WHAT NEEDS TO BE DONE:
When you reach the line that holds "The image size is (1053, 631).", start copying exactly and keep going through the final line of the data, leaving out pictures.

(Pixel coordinate grounding data)
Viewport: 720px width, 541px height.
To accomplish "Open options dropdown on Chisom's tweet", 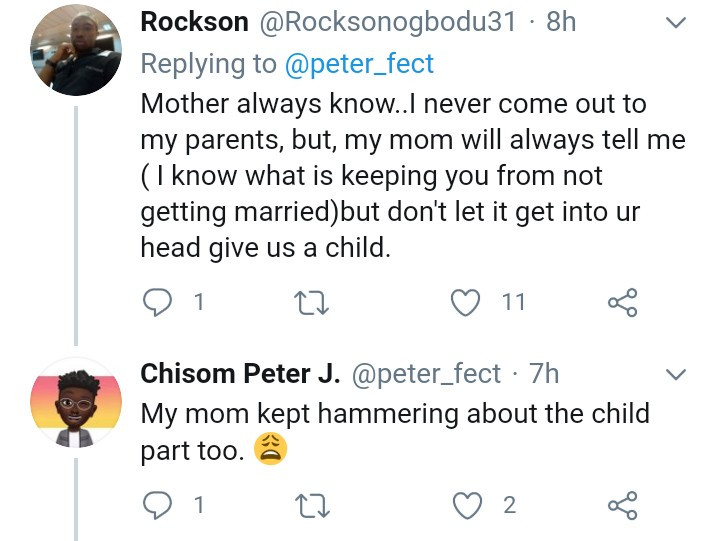I will (676, 375).
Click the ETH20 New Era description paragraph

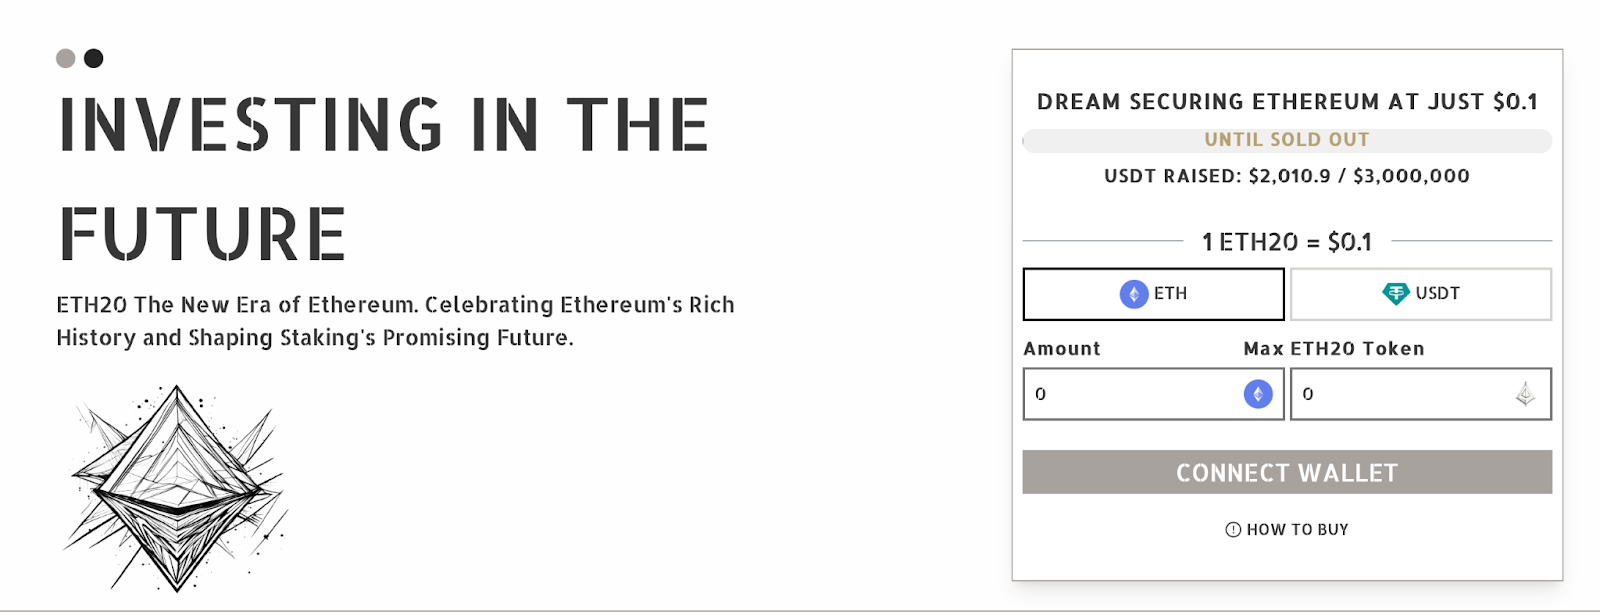395,321

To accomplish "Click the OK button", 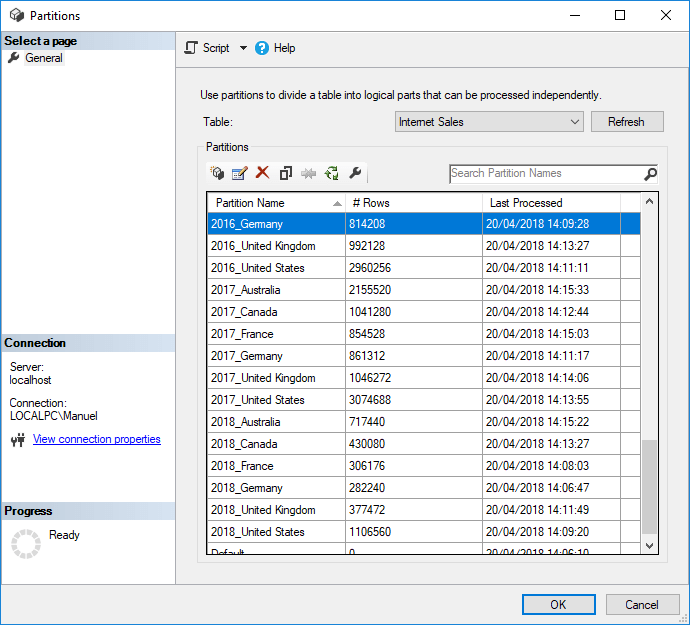I will coord(559,604).
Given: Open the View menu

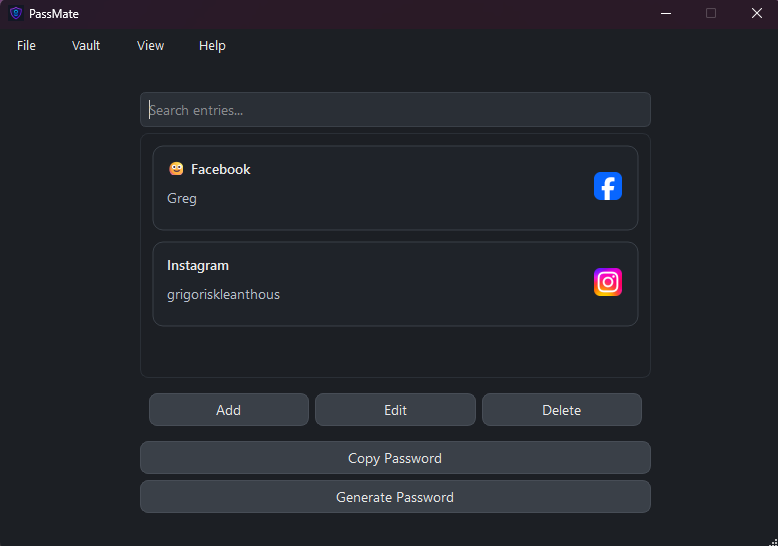Looking at the screenshot, I should click(151, 46).
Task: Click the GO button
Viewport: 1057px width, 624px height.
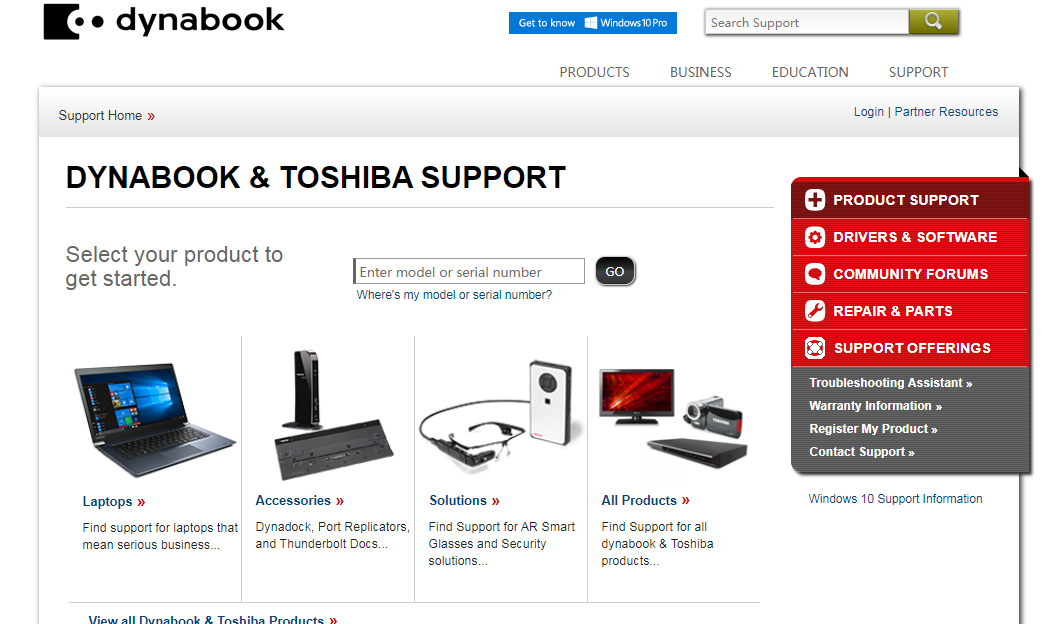Action: point(615,272)
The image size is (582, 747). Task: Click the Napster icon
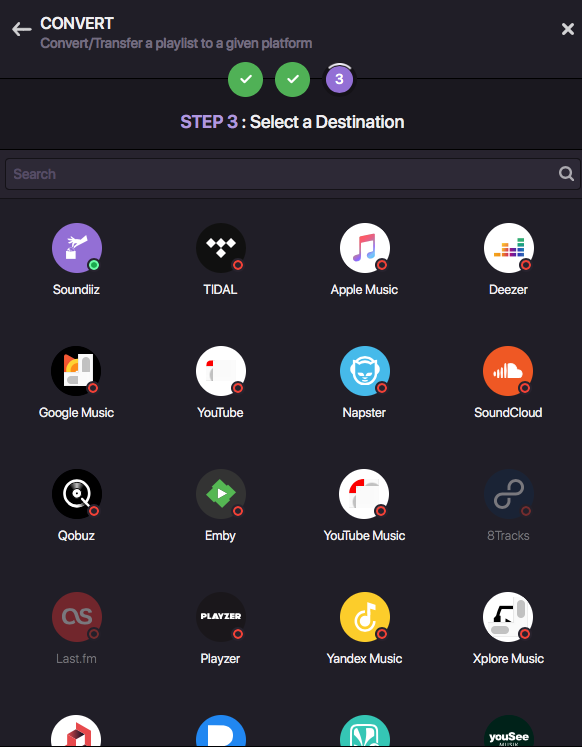(365, 371)
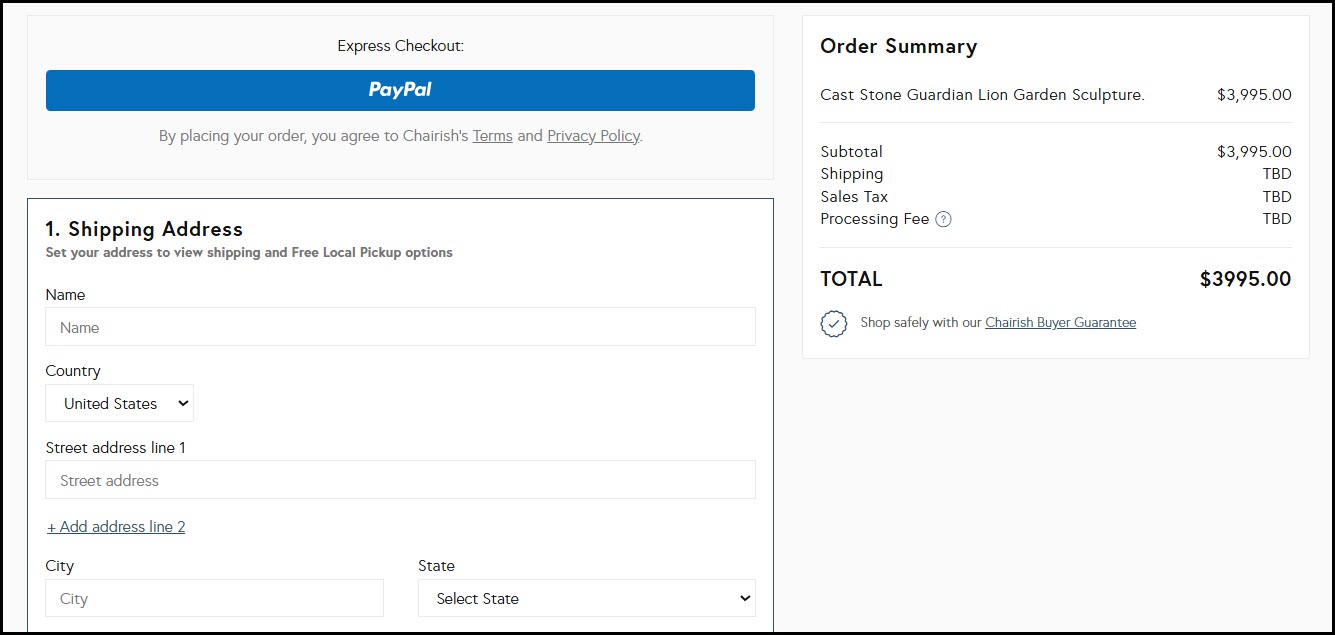1335x635 pixels.
Task: Click the Cast Stone Guardian Lion item name
Action: pos(982,95)
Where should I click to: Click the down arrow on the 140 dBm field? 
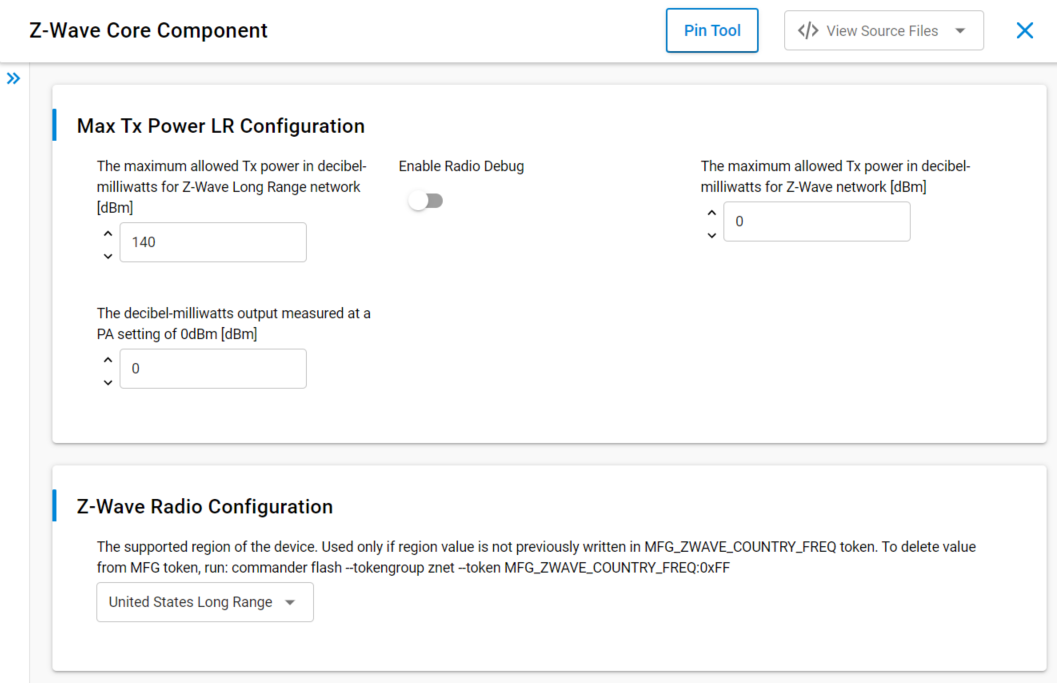[x=107, y=256]
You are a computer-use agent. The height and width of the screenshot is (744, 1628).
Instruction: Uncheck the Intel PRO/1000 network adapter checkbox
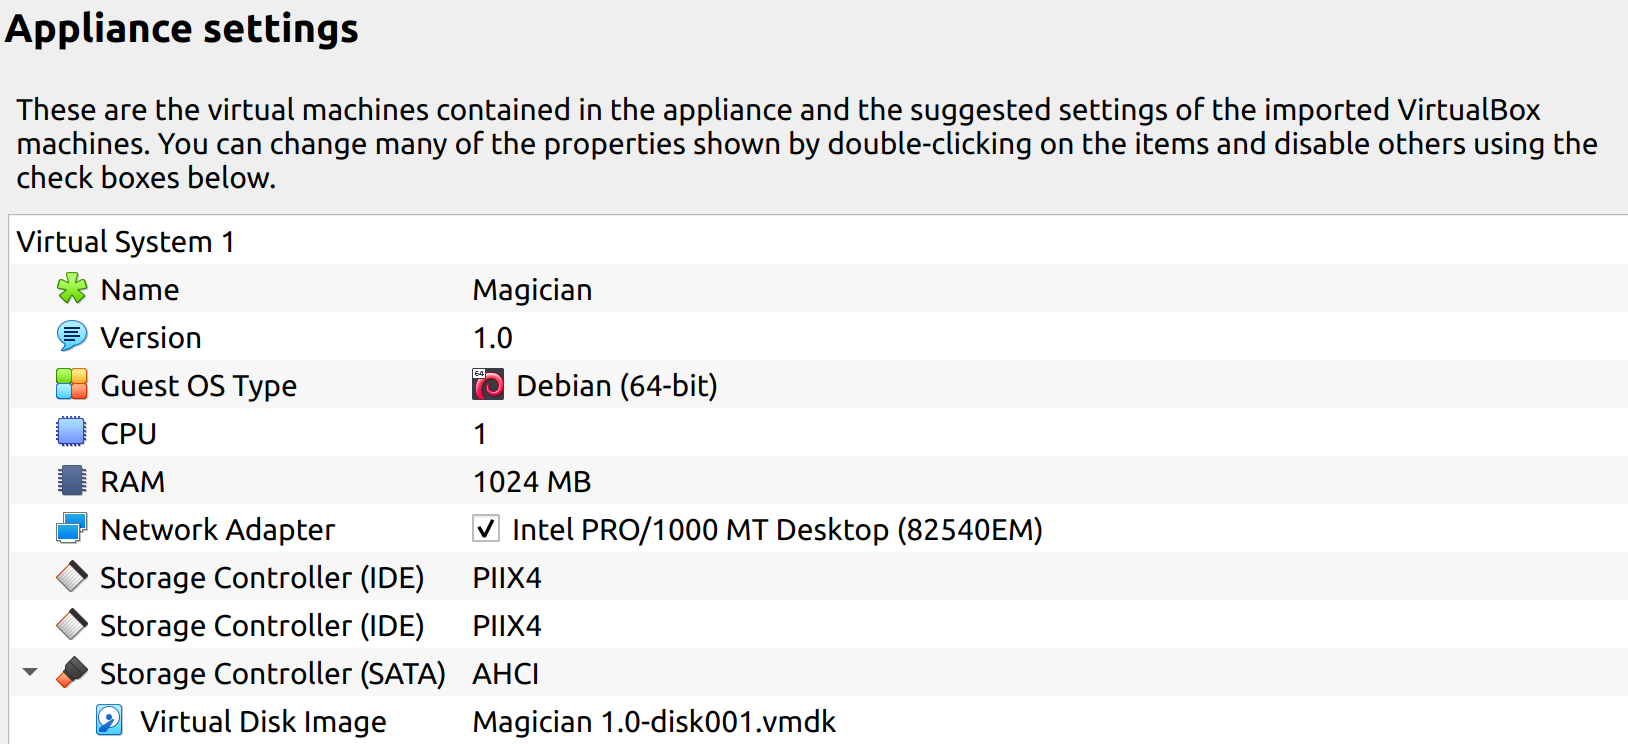pyautogui.click(x=486, y=529)
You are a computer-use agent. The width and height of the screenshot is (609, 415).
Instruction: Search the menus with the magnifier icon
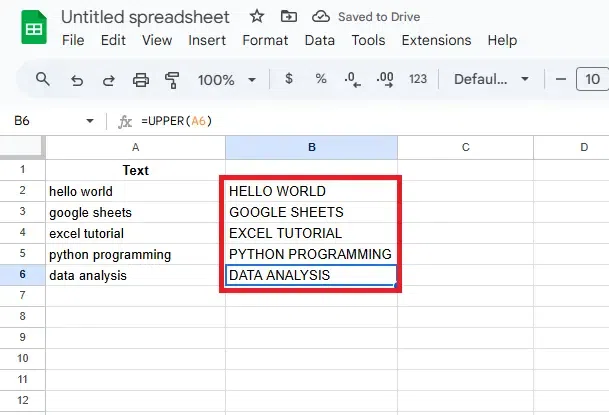43,79
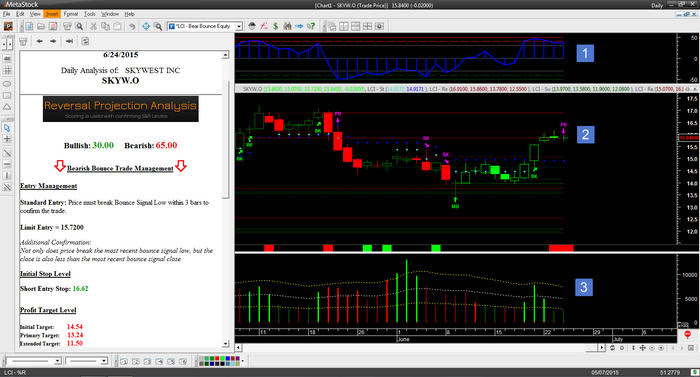Select the four-pane tile layout icon

pos(367,26)

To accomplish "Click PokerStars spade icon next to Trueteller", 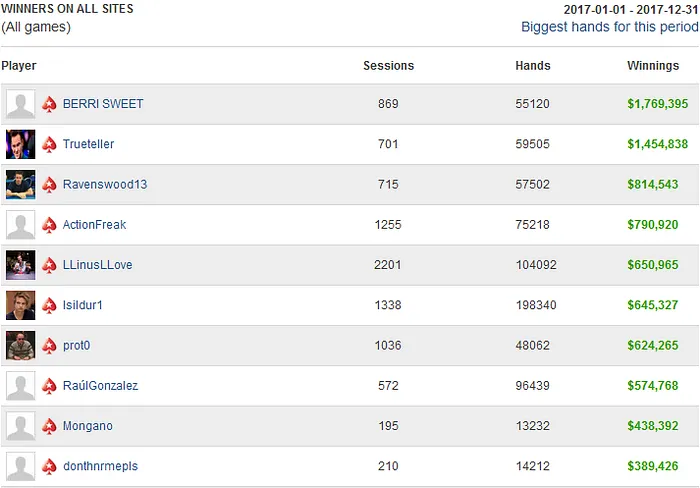I will point(50,144).
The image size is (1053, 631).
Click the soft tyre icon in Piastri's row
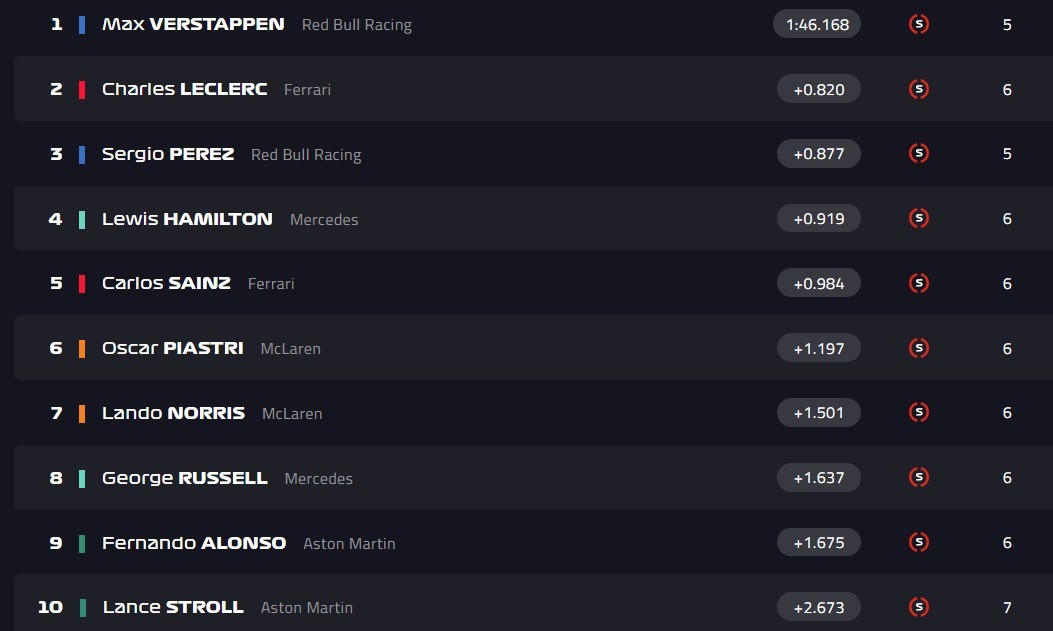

TASK OUTPUT:
The image size is (1053, 631).
Click the soft tyre icon in Piastri's row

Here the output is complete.